A Look at the heavy left tail and its distribution
Exploring the Expected Shortfall with flexbile distributions
If there is a place where the devil lives, it is in the left tail of the returns distribution.
To further explore what happens in the lower tail, let’s tweak several models to choose one and compare it to a standard distribution.The analysis will be done using the R
programming language.
Load Packages and dataset of bovespa Index. You can reproduce this analysis here.
pacman::p_load(tidyverse,ggplot2,dpylr)
readxl::read_excel('bovespa.xlsx') -> bovespa_index
Lets work with logarithmic returns as computed below.
bovespa_index %<>% mutate(returns_log = log(Close/lag(Close))) %>% drop_na()
Below we look for the left tail elements in yellow, here understand that lower tail are values equal to or less than the 5% quantile.
bovespa_index %>% summarise(lower_tail = quantile(probs=c(.05),returns_log)) %>% pull() -> quantile_lower
bovespa_index %<>% mutate(lower_tail = if_else(returns_log <= quantile_lower,1,0))
bovespa_index %>% filter(returns_log <= quantile_lower) -> lower_tail_bovespa
We are using two criteria to select distributions, AIC and BIC.
require(gamlss)
size_sample<- dim(bovespa_index)[1]
fit_dists_aic <- fitDist(lower_tail_bovespa$returns_log,k = 2)

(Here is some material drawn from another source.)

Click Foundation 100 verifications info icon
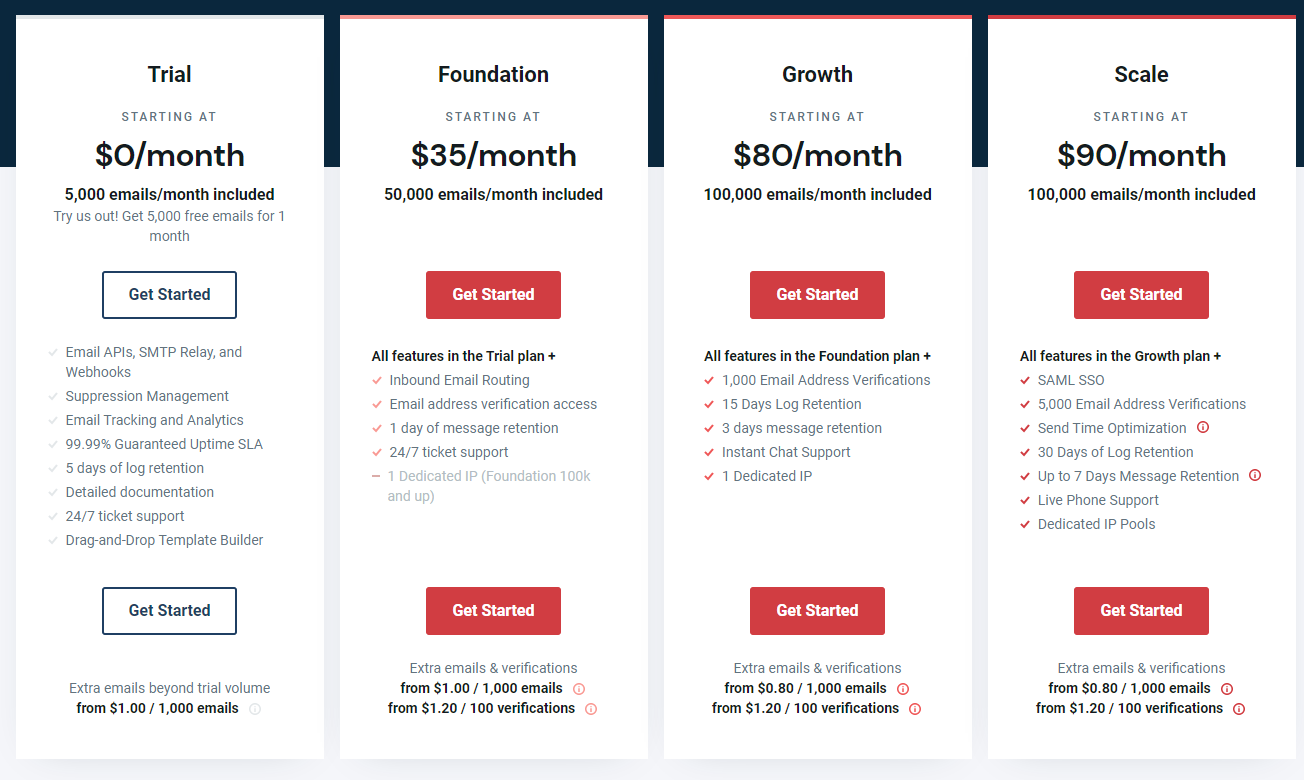1304x780 pixels. click(x=591, y=709)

fit_dists_bic <-fitDist(lower_tail_bovespa$returns_log,k = log(size_sample))
GAMLSS are powerful packages for flexible modelling and the package contains many distributions for fit. We use fitDist
to find the best fitted model for lower tail data.
fit_dists_aic$fits
fit_dists_bic$fits
Distribution | AIC | BIC |
---|---|---|
Skew t (Azzalini type 2) | -836.7455 | -829.5728 |
A Skew t is a distribution is accounts for heavy tail, and very used in finance ( look ).
The green line is the mean on the lower tail.To calculate it, it was necessary to use the following formula as documented here.
calculate_mean_ST2 <-function(mu,sigma,tau,nu){
EZ <- ((nu*sqrt(tau))* gamma((tau-1)/2)) /( sqrt(1+nu^2) * sqrt(pi)*gamma(tau/2))
mean <- mu+sigma*EZ
return(mean)
}
To compare with the Gaussian distribution we compute the estimated mean and deviation from the lower tail.
min_log_returns<- min(lower_tail_bovespa$returns_log); max_log_returns<- max(lower_tail_bovespa$returns_log);
x_hat <- mean(lower_tail_bovespa$returns_log) #gaussian estimator for \mu
sd_hat <- sd(lower_tail_bovespa$returns_log) # Gaussian estimator for \sigma
Note that assuming the Gaussian distribution for these data may lead to an overestimation of the mean in the lower tail. The mean for skew-t was -0.038 while for Gaussian it was -0.036.